With budget season looming, now is a great time to get organized and develop a strategy that is responsive to your tenant needs and the financial goals of ownership. In working with hundreds of property teams across the country, we have identified the following common strategies that will help you stay ahead of the curve during budget season.
Listen to your tenants
Review the results of your annual tenant survey and prioritize projects that will improve tenant satisfaction and retention. For example, if tenants are concerned about low lighting levels in the parking garage, propose the installation of LED lighting fixtures to improve lighting quality and reduce ongoing energy and maintenance costs. If tenant spaces are “stuffy,” investigate opportunities to enhance the control of your building's ventilation system.
Look beyond capital-intensive projects
Incorporate low-cost operational improvement opportunities into your capital budget. Consider engaging an operations professional to dig deep and identify opportunities to close the operational performance gap by reducing energy and water waste. As a starting point, consider the following opportunities:
Operational Improvements with Quick Returns
(Payback periods typically less than one year)
- Adjust equipment operating schedules to align with standard tenant lease hours
- Optimize air- and water-side economizers during the “shoulder” months
- Program enhanced control sequences into the building automation system (BAS)
- Control air leakage from openings in the building envelope (i.e., HVAC ducts, penetrations, and doors) to reduce the building stack effect
- Enhance HVAC equipment maintenance practices to improve system efficiency (i.e., cleaning AHU coils, repairing leaking valves, etc.)

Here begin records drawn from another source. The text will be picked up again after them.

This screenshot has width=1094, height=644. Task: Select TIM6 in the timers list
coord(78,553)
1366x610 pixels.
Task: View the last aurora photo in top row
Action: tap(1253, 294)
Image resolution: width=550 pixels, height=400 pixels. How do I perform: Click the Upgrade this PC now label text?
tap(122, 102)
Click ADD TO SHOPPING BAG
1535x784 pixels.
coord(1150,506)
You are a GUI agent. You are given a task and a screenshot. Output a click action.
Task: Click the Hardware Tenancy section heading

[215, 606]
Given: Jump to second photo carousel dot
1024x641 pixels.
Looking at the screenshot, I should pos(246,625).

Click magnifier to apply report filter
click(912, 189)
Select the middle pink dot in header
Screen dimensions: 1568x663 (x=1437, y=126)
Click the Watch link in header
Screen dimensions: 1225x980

- Replace existing incandescent or outdated fluorescent lamps (i.e., T8/T12 tubes) with higher efficiency LED or fluorescent lamps, rather than wholesale fixture replacements
- Install lighting controls, such as occupancy sensors for interior spaces and photometric controls for exterior lighting
- Install low-flow aerators on lavatory faucets and low-flush valves on toilets and urinals
Meet with your utility account representative
As you are developing a list of projects to propose for your budget, schedule a meeting with your utility account representative to align available utility incentives with your projects. Inquire into upcoming utility programs that you can leverage for future projects. Ask your utility representative if program funding is typically available throughout the year or if funding is limited, as you may need to plan your project implementation schedule around program funding cycles. Before parting ways, schedule your next meeting so that you can stay apprised of program funding levels and new opportunities.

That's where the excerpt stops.